• The task: Strip out all images, then restate the data verbatim.

• Collected data:
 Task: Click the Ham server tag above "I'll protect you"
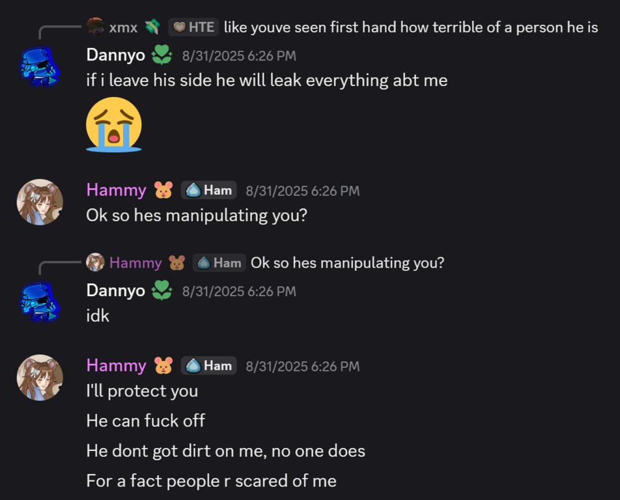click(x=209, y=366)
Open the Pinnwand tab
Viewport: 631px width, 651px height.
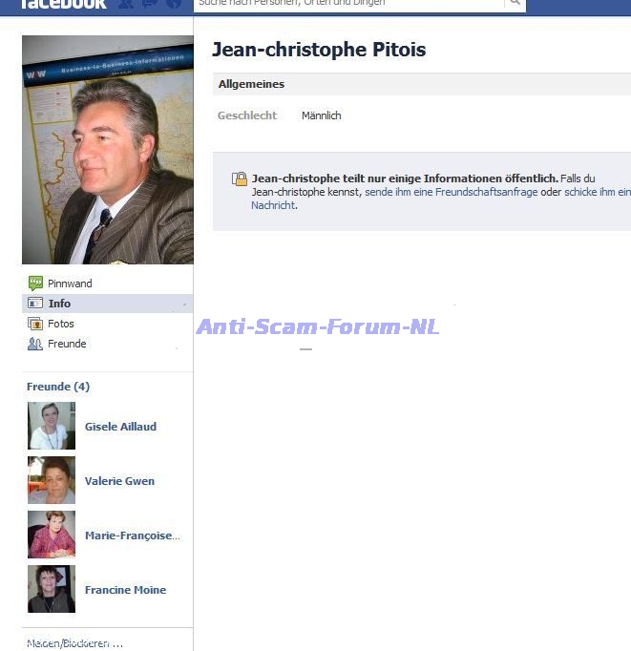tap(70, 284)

• Solution:
 Task: Click the Ham server tag above "I'll protect you"
click(x=209, y=366)
Open the Pinnwand tab
Viewport: 631px width, 651px height.
tap(70, 284)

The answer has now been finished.